*Exercise*
Restate, word for word and with no pictures, the stretch of lines in the data below that begins at the line with "You are a computer-use agent." and ends at the line with "This screenshot has width=1512, height=808.", inclusive.

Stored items
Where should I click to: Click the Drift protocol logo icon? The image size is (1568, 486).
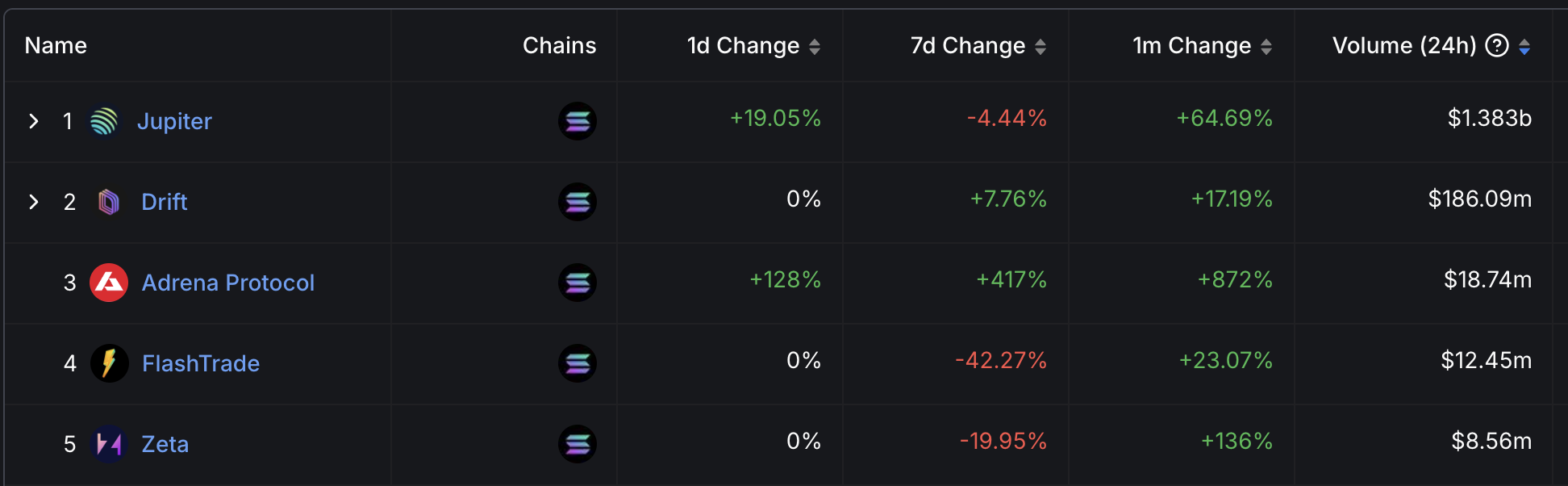click(109, 202)
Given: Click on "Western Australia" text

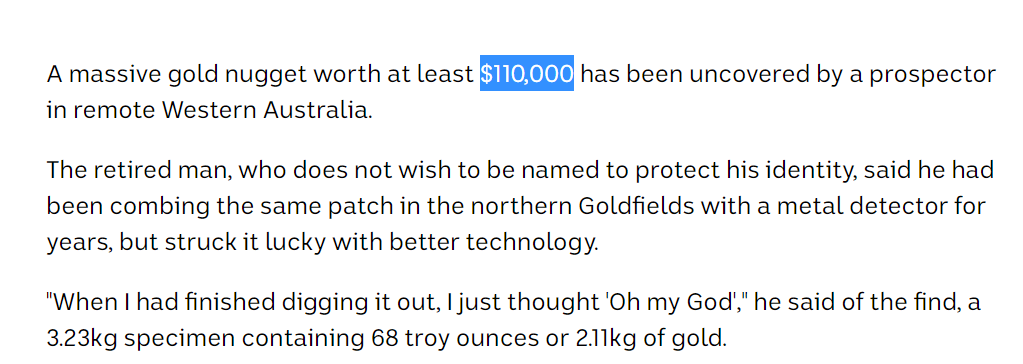Looking at the screenshot, I should pyautogui.click(x=266, y=110).
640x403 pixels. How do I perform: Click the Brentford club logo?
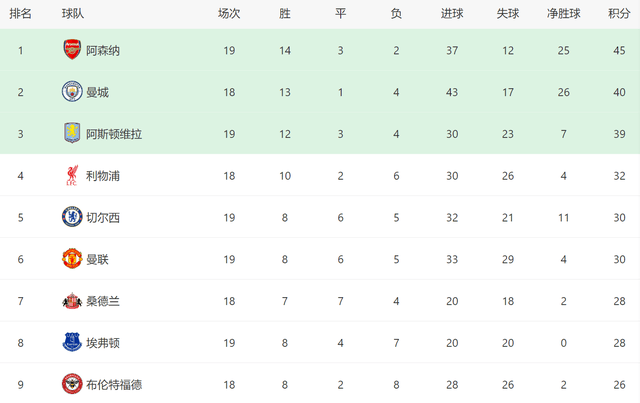pos(71,384)
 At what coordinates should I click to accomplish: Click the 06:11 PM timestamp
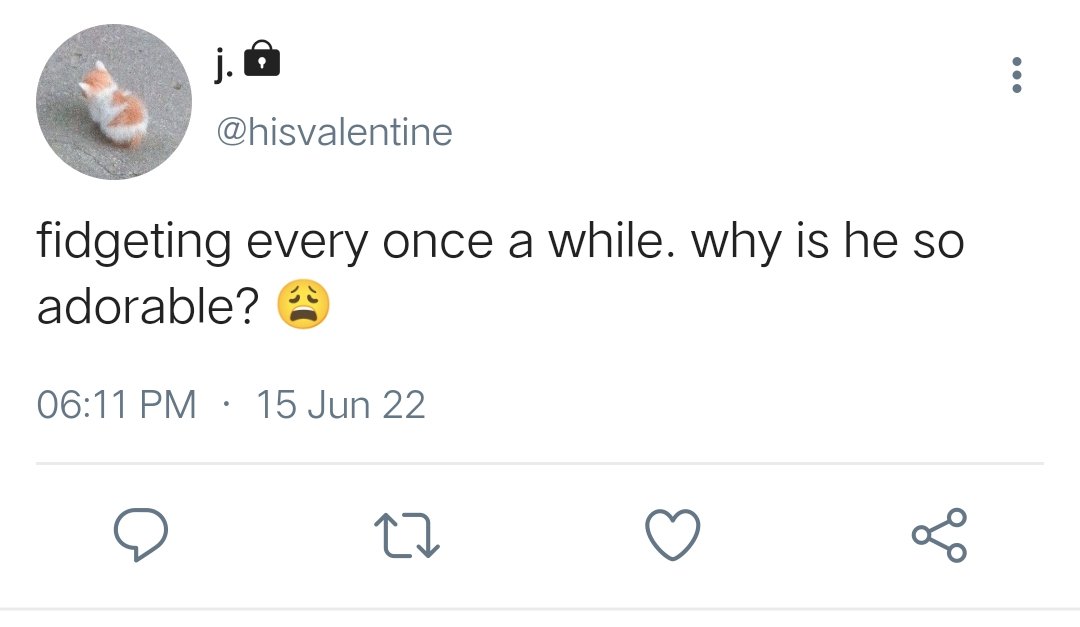(x=116, y=404)
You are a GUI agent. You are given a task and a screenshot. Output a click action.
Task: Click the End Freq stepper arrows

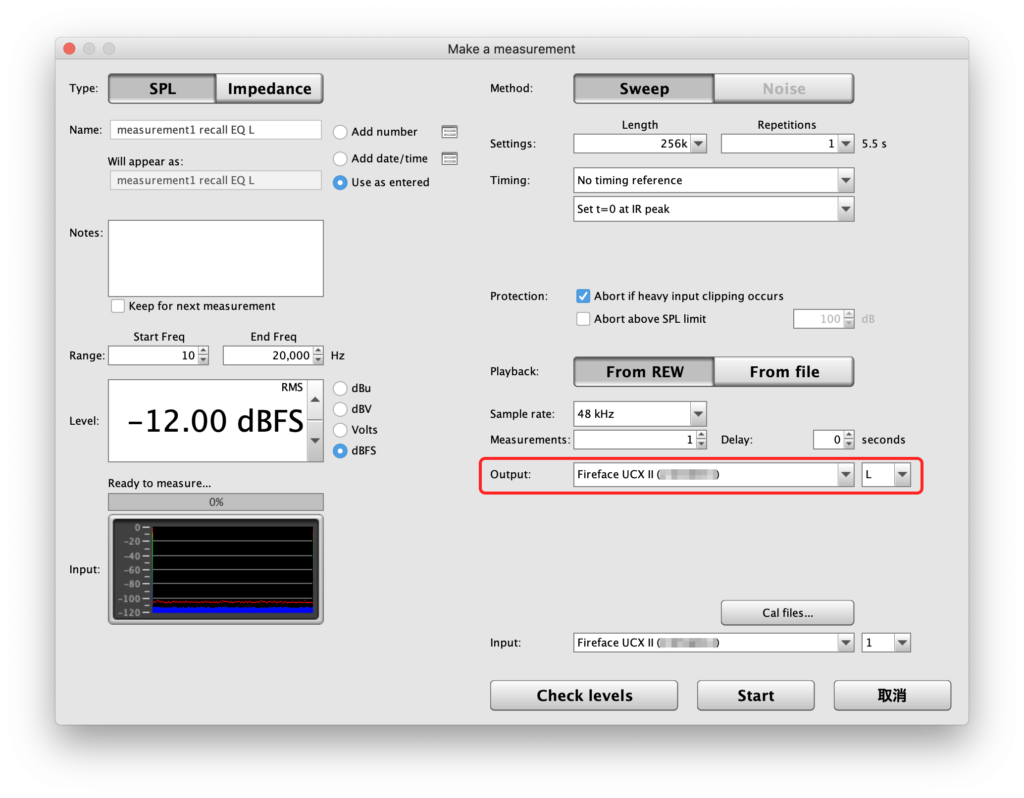(x=318, y=356)
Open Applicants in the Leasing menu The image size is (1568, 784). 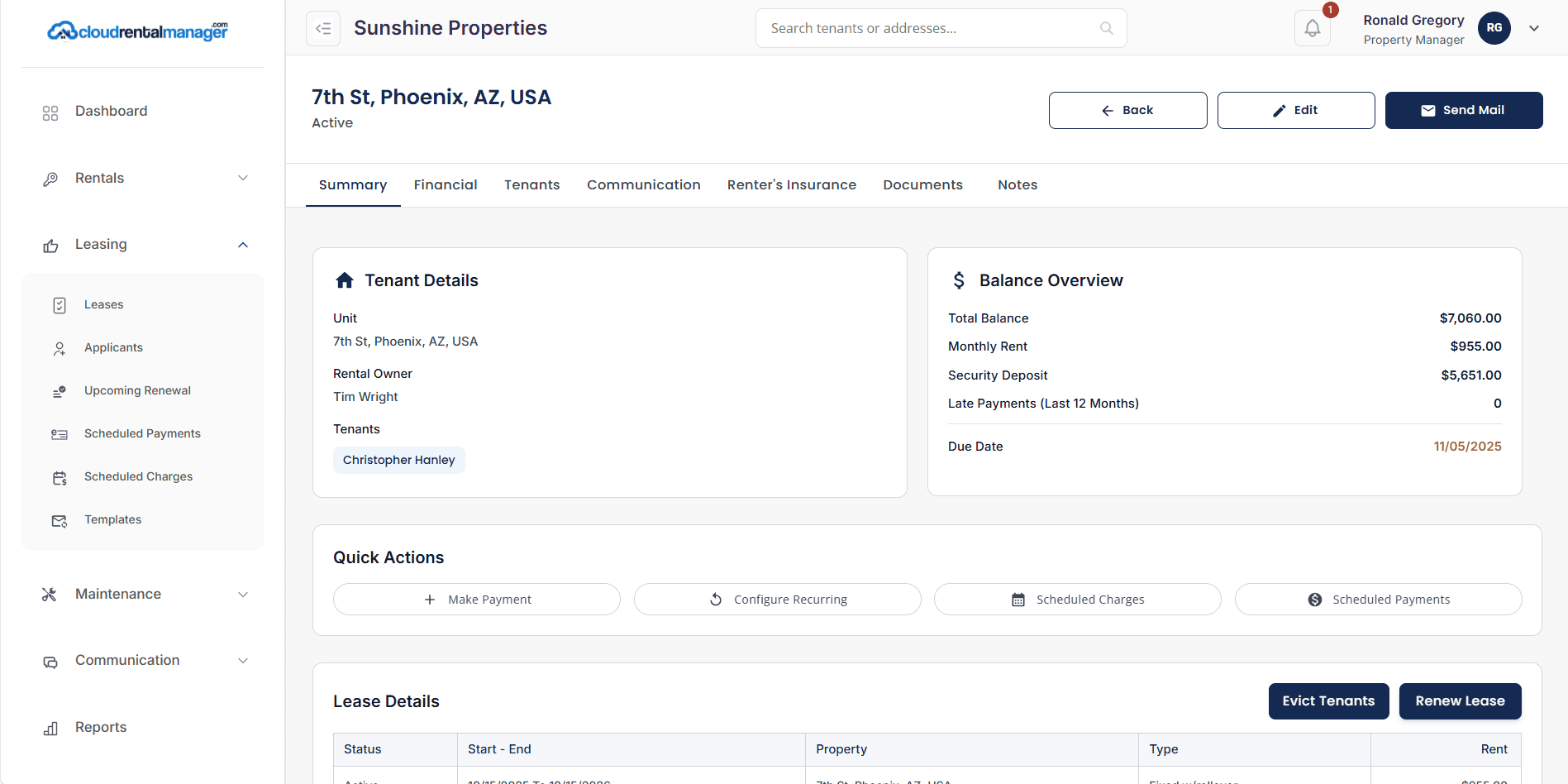pos(113,347)
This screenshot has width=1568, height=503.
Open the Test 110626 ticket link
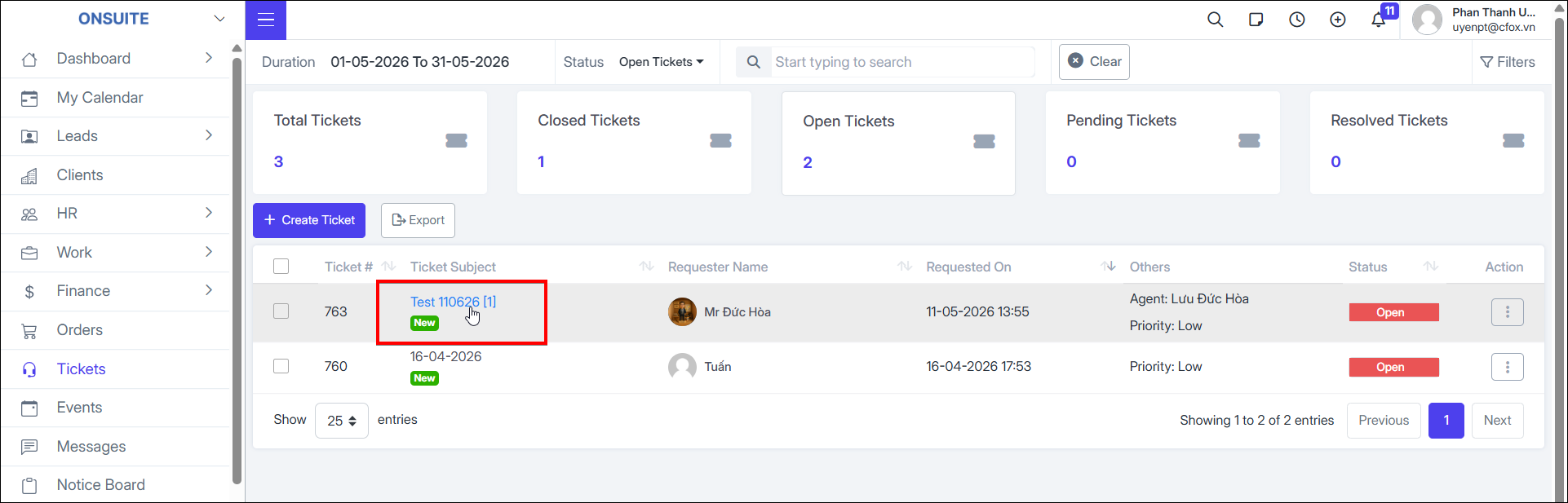pos(453,302)
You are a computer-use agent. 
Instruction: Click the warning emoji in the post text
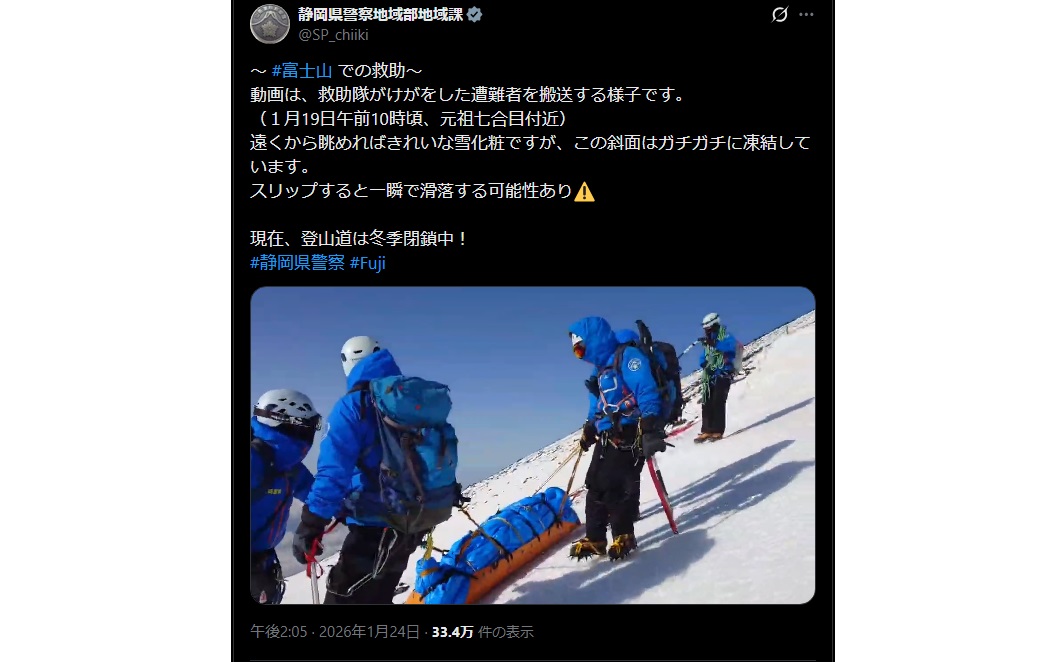pyautogui.click(x=584, y=192)
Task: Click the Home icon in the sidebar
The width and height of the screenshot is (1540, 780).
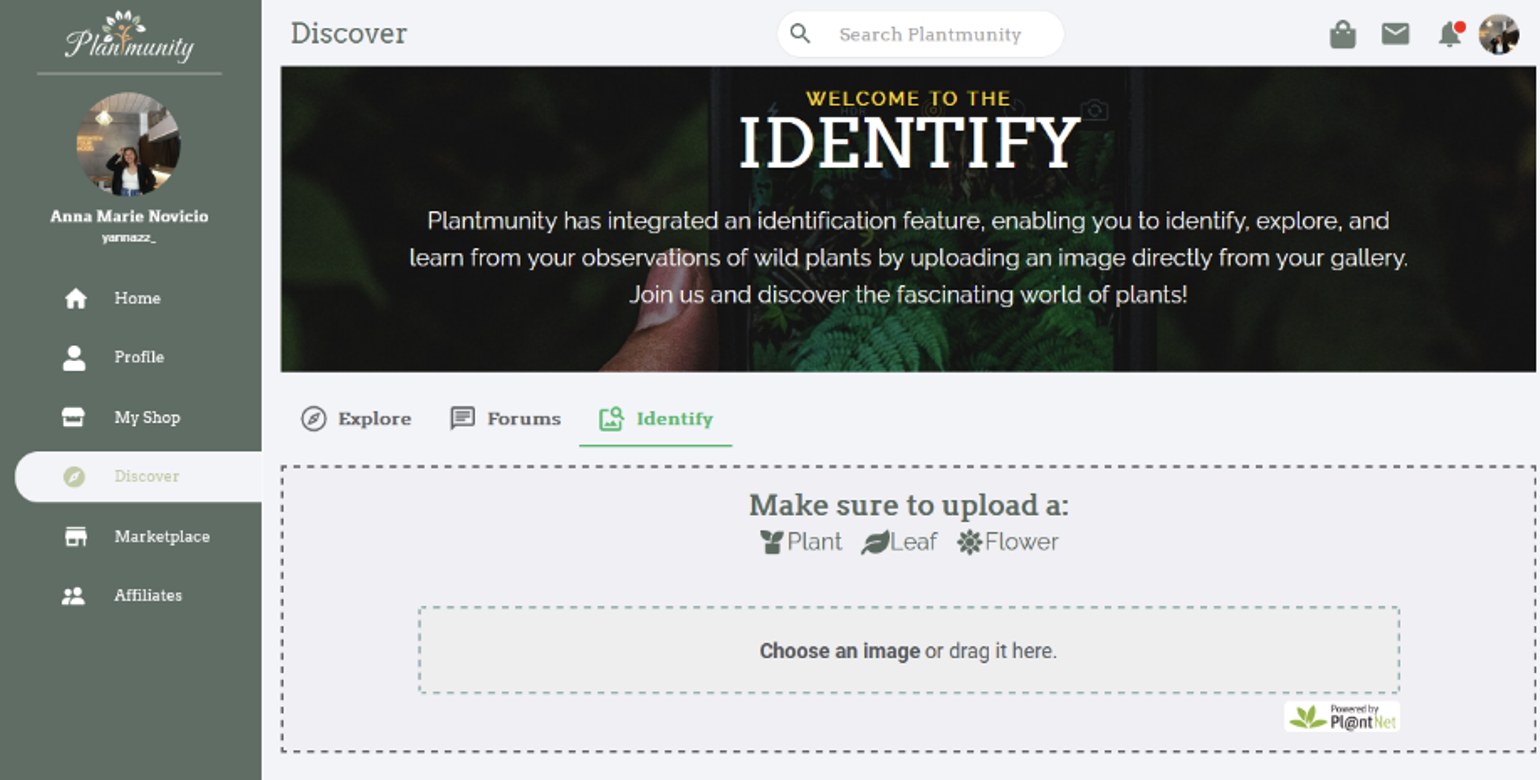Action: pyautogui.click(x=74, y=298)
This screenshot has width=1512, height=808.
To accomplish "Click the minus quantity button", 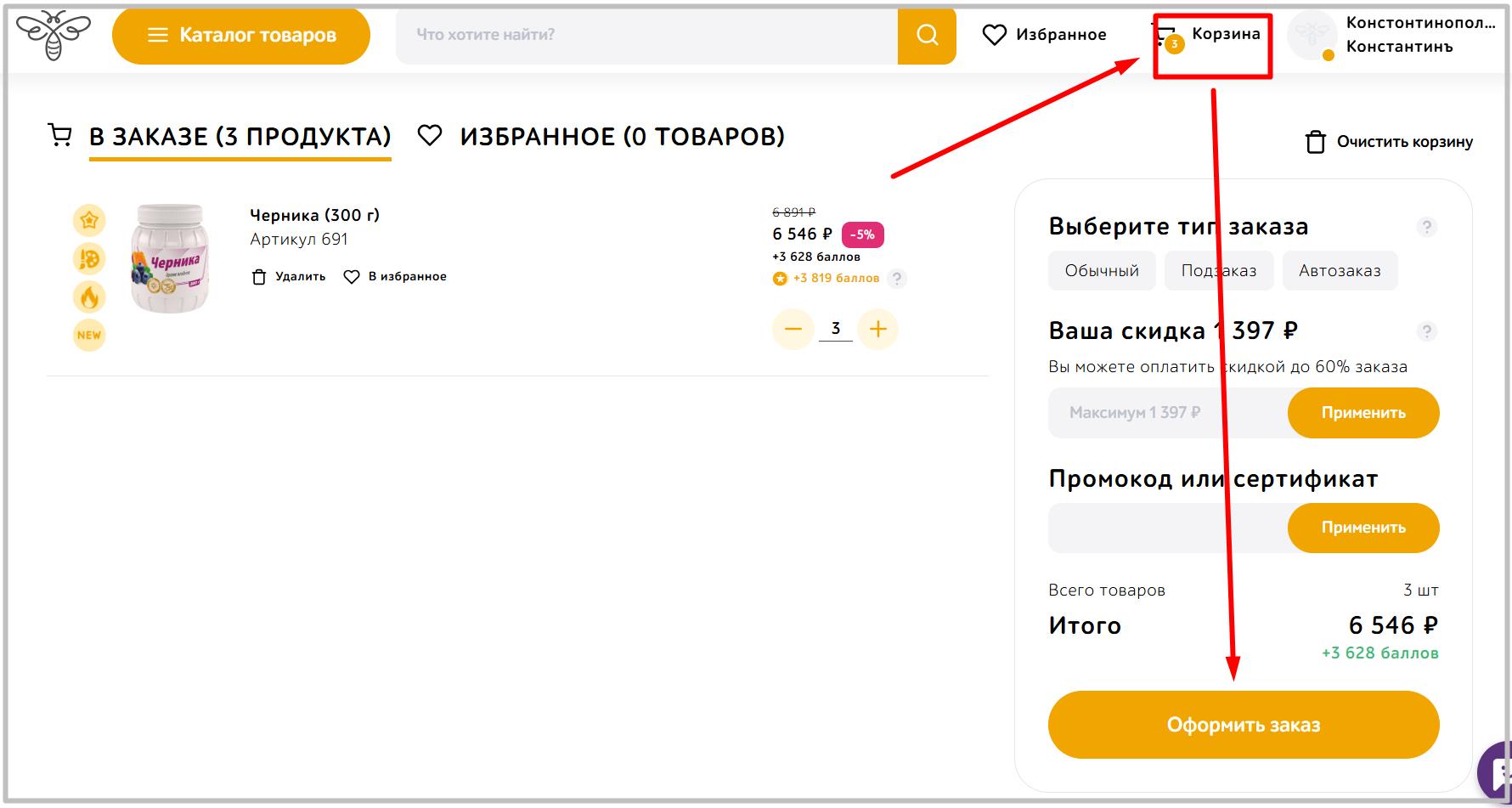I will (793, 329).
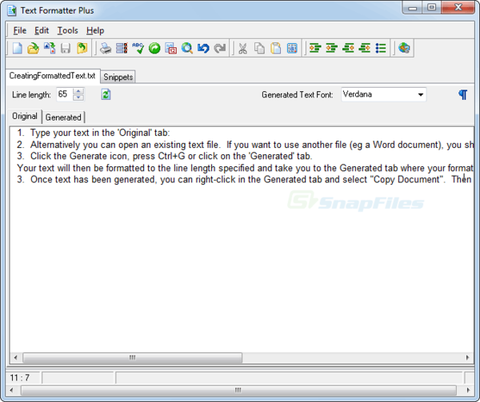Open a file with the folder icon

coord(33,48)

*Result of this exercise*
You are a computer-use agent. 
Instruction: Click the warning emoji in the post text
pyautogui.click(x=584, y=192)
Task: Click the Home icon in the sidebar
The width and height of the screenshot is (1540, 780).
Action: pyautogui.click(x=74, y=298)
This screenshot has width=1512, height=808.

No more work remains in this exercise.